How to complete this task: When you reach the line containing "You are a GUI" in the records below, set it down exactly, together with every later line through the end, but not the pictures.

---

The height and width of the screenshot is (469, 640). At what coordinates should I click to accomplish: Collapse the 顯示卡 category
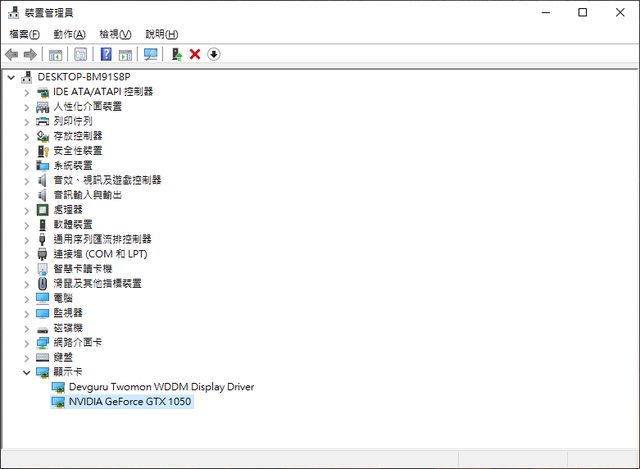pos(27,372)
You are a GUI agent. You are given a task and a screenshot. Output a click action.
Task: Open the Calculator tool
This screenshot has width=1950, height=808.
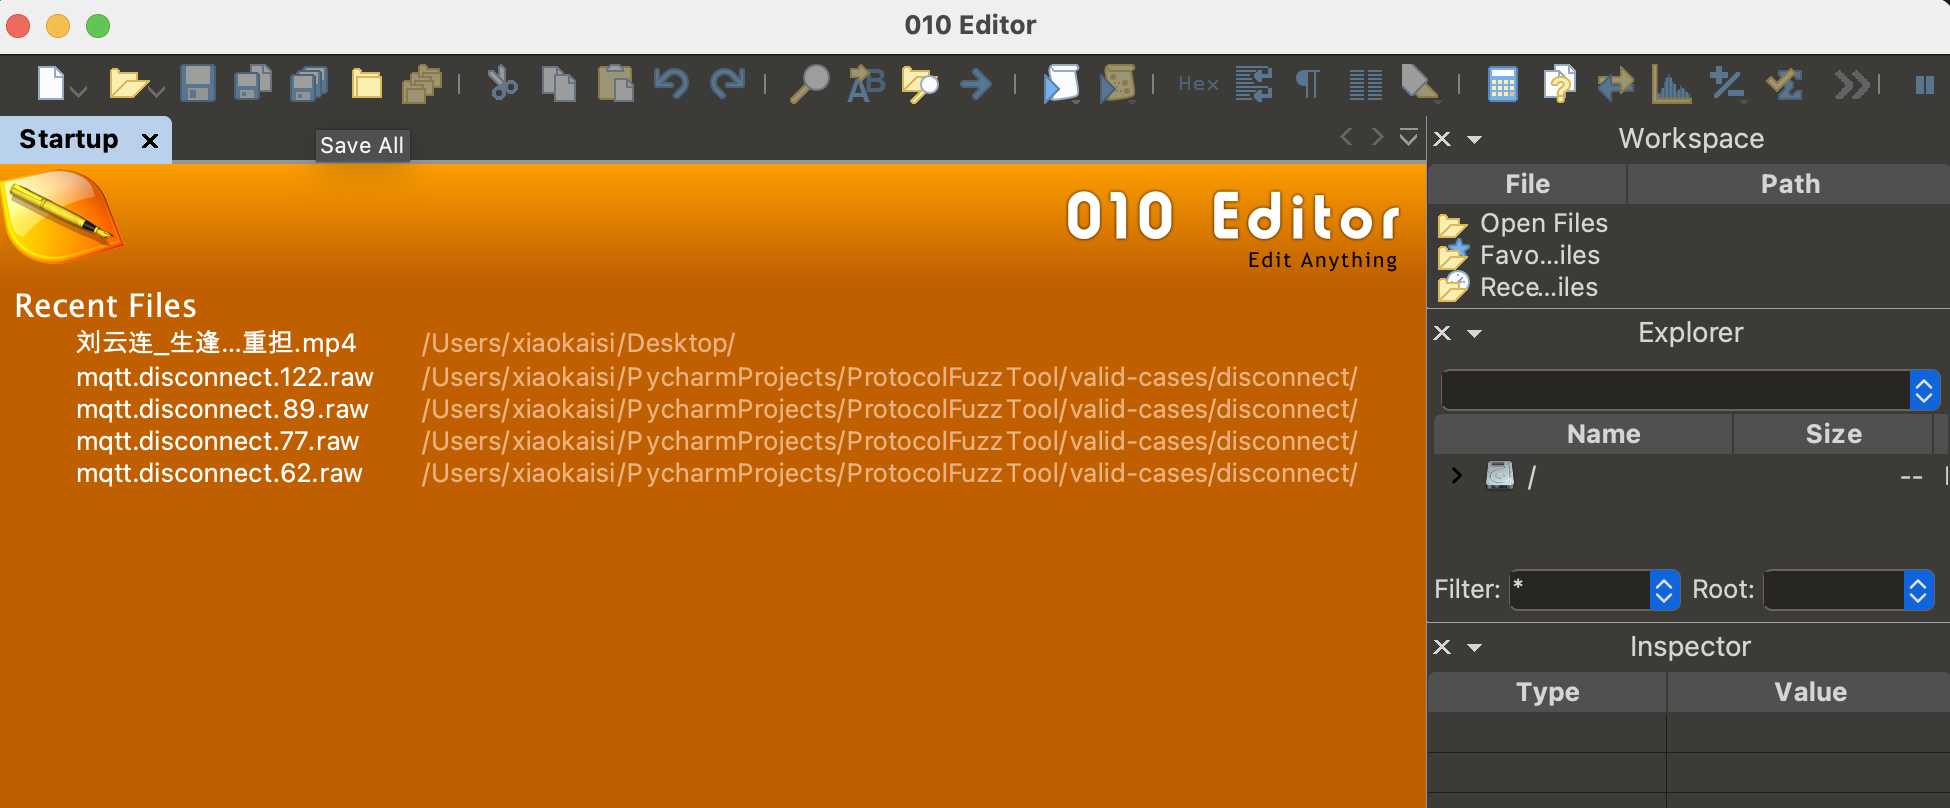click(1502, 84)
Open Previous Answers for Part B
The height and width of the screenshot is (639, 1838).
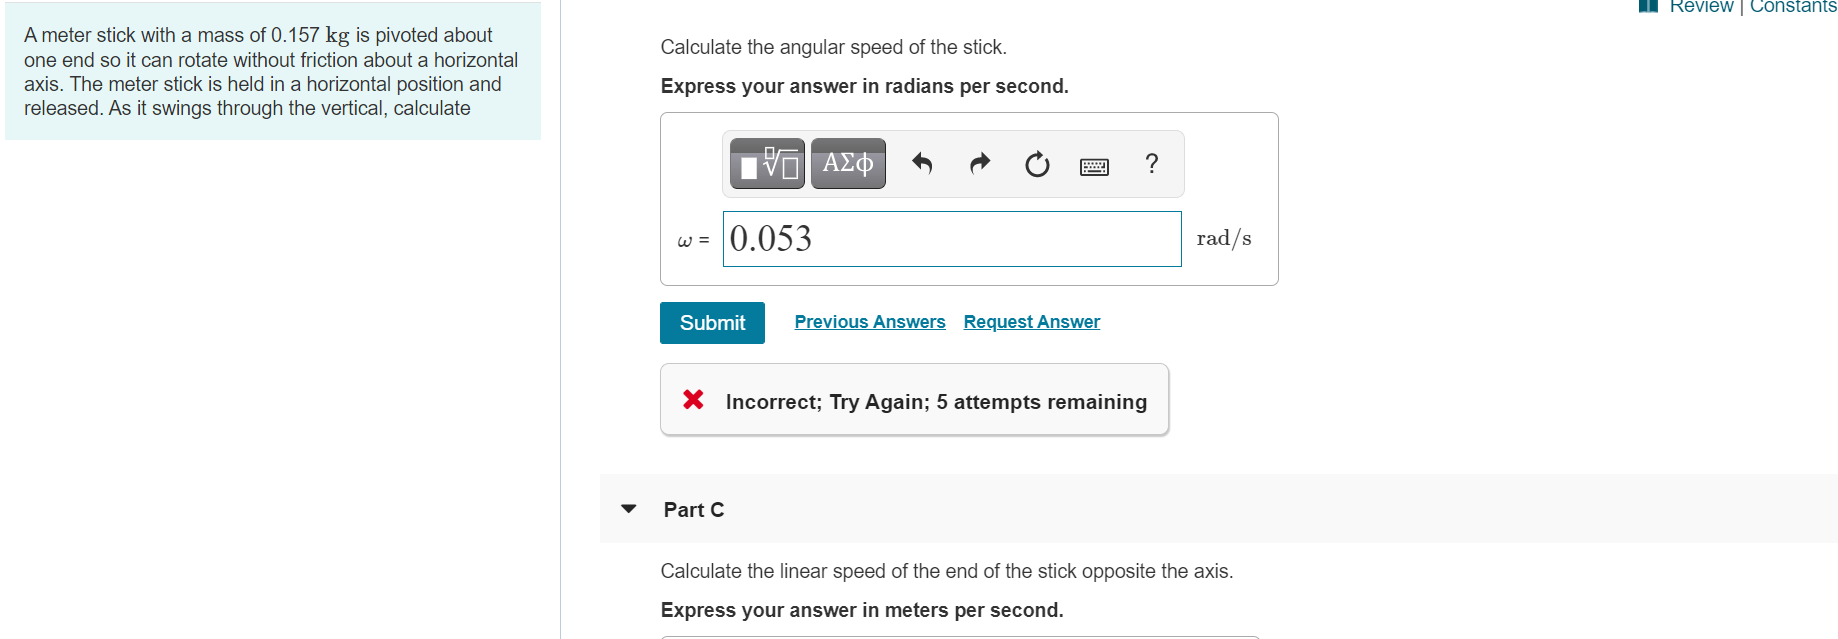tap(869, 321)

---

Exercise result:
You are a GUI agent. You are given a task and a screenshot. Output a click action.
Task: Open the Calculator tool
This screenshot has width=1950, height=808.
click(1502, 84)
Open Previous Answers for Part B
The height and width of the screenshot is (639, 1838).
tap(869, 321)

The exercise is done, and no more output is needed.